От субъективизма избавиться нелегко. Поэтому я не стала затрагивать и сравнивать, на мой взгляд, несоизмеримые образы: Базарова (я разглядела в нем живого, сложного, прогрессивного, при этом весьма чувствительного и обороняющегося от «диктатуры любви» индивида) и Рахметова (нового «суперчеловека» с утопическими представлениями, однако любящего путешествовать «по европам», эдакого наперекор старому миру идущего; конструктивно этот персонаж мысленно отослал меня к булгаковскому «Собачьему сердцу» и наверняка подтвердил антипатию к такого рода глашатаям новых идеалов).

А вот женские образы представляются именно тем, что можно и нужно было бы проанализировать. И затронуть я бы хотела фрагменты с описаниями и характеристиками женщин новой формации, их пути и достижения – Верочки Розальской и Анны Одинцовой.

Их прогрессивность на то время ловко вписана в общую канву обоих романов.

И если Верочка, по-моему, является главным двигателем и зачинщиком сюжетов «Что делать?», незамысловатая и жадная до впечатлений, успешная и предприимчивая, освобожденная и эмансипированная женщина новой России; отличнейший пример для психоанализа Юнга или Фрейда с ее ошеломляющими символическими снами и бурной личной жизнью.

То Анна Одинцова – сложная и опытная женская натура, представляющая собой идеальную породистую и переборчивую интеллектуалку, аристократичное воплощение нового времени, своенравную фата моргану в строгом корсете и воздушной пелерине; личность, претендующую на собственный выбор жить в комфорте и здоровом эгоизме, свободную и холоднокровную, сдерживающую свои сильные чувства.

Еще раз сравнивая Веру и Анну, мы находим их антагонистами с позиции традиционного осмысления. Простота и опыт, свободомыслие и сдержанность, поиск и цельность. Их объединяет лишь то, что обе, такие разные в описаниях своих создателей, они использовали замужество ради своих устремлений, не лишены чувственности, порывистые и эмоциональные женщины, эфирные существа на пороге нового статуса и роли женщины в обществе. Одна смелее, другая осмотрительнее. Обе – олицетворение женской дерзости быть личностью.
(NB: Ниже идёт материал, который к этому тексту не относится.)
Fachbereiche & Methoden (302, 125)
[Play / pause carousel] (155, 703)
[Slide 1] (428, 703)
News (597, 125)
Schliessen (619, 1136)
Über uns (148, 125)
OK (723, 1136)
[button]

Обе эти женщины - квинтэссенция переходного состояния положения в социуме, семье и узком представлении мужчины, считавшимся на то время первостепенным, более влиятельным и значимым игроком в межгендерных отношениях.

Через женское мы узнаем идеологию того периода, читаем мужское вИдение, домысливаем сущность зарождающейся лавины эмансипации в России 19 века.

Тургенев стилистически тонко прописывает образ Одинцовой на фоне трагедии революционного мужчины, но такого же традиционного в конце концов. Чернышевский через общую утопию усиливает женское и доводит до нереального картины-представления нового общества, ведомого принципами иллюзорного справедливого, лишенного ревности и собственничества, но ведомого мотивами чистого и всеобщего коллективного. Даже самого интимного.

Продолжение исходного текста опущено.